Jesus fez questão de desfazer qualquer equívoco neste sentido afirmando nos versículos acima, que mais do que confirmar a Primeira Revelação, Ele viera para lhes dar  cumprimento.

Jesus coloca ainda em Mateus 16:27; 25:31 um alerta lembrando sobre o que está escrito no Salmo 62:13 e em Ezequiel 18:21-32 que falam da colheita pessoal, segundo as nossas obras. Jesus lembra em uma espécie de profecia na qual Ele mesmo será este cobrador na colheita futura e infalível de
acordo com as nossas semeaduras durante a nossa existência. É assim, que Ele nos adverte: “Pois o Filho do Homem há de vir em sua glória e então retribuirá a cada um segundo suas obras.”

Alan Kardec chega no século XIX, e traz grandes esclarecimentos com as obras da codificação Espírita. No quarto livro da Codificação, O Céu e o Inferno (ou “A justiça Divina Segundo o Espiritismo”) apresenta um caráter de Justiça racional e de colheita pessoal, porque constrói uma nova teoria acerca do julgamento espiritual dos seres humanos, descrevendo o processo, as partes, o sistema jurisdicional e, como tema marcante, as penas e os gozos (presentes e futuros).

A lei de Causa e Efeito é apresentada com racionalidade e segundo os ensinamentos da Torá, dos Profetas e de Jesus.

Kardec assinala que o espírito na vida espiritual, sofre as consequências de todas as imperfeições de que não se despojou, durante a vida corporal. O estado de felicidade ou infelicidade é inerente ao grau de sua purificação ou de suas imperfeições. Acrescenta que toda imperfeição representa, às vezes, uma causa de sofrimento e de privação de alegria, da mesma forma que toda qualidade adquirida é uma causa de alegria e de atenuação dos sofrimentos.

A lei do progresso traz para o espírito a possibilidade de adquirir o bem que lhe falta e de se desfazer do que tem de ruim, segundo seus esforços e vontade. Assim sendo, o futuro não é fechado a nenhuma criatura. Deus não repudia qualquer de seus filhos. Recebe-os em Seu seio, à medida que atingem a perfeição, deixando assim a cada um o mérito de suas obras.

O espírito é senhor do seu próprio caminho na jornada para o futuro.

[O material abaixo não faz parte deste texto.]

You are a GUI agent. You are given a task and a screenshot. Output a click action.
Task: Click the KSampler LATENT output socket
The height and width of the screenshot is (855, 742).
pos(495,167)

Pode prolongar seus sofrimentos, pelo endurecimento no mal, ou suavizá-los e abreviá-los, pelos esforços de fazer o bem.

Deus jamais abandona os espíritos, independente do grau de inferioridade e de perversidade. Todos possuem um anjo da guarda que os vela, acompanha os movimentos da alma e se esforça por inspirar-lhes bons pensamentos, o desejo de progredir e de reparar o mal que tenham praticado.

Nestas reflexões, Kardec traz com esclarecimentos racionais, os ensinamentos da Torá, dos Profetas e do próprio Jesus.  Esclarecimentos consoladores baseados na Justiça Divina que não tem interesse de condenar nenhum dos seus filhos, (Jeremias 31), mas de apresentar oportunidades através de suas leis universais que possibilitem uma nova chance para todos eles.

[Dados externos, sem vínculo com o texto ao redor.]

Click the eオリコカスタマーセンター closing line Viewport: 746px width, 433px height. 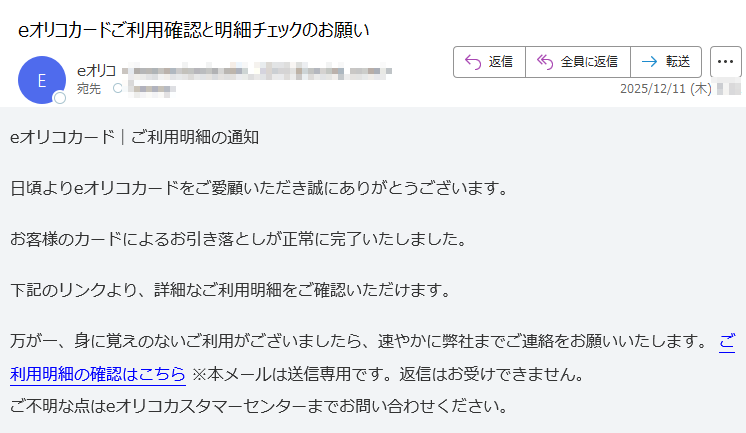[x=260, y=406]
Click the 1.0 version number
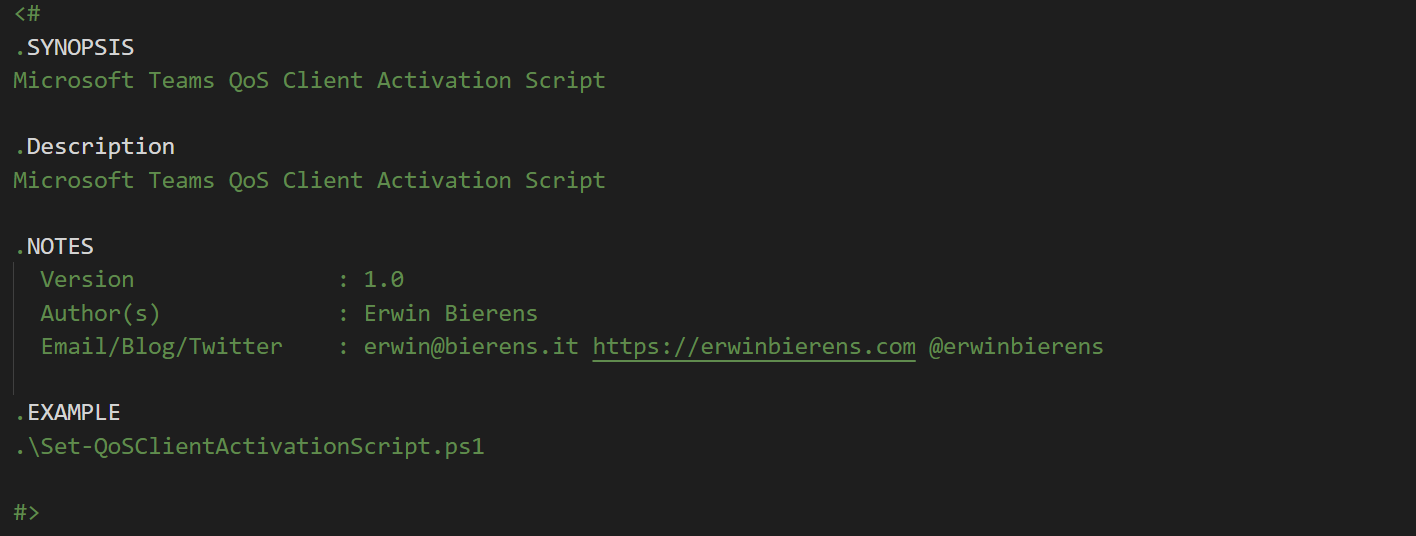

A racionalidade destes conceitos nos leva a concluir que cada ser carrega consigo mesmo a alegria e a infelicidade e que a Justiça Divina é neutra. Ela nem premia nem castiga, mas na prática e na lógica da razão, necessitamos ficar com a certeza do esclarecimento de Jesus ao afirmar que “A cada um será ofertado segundo suas obras”.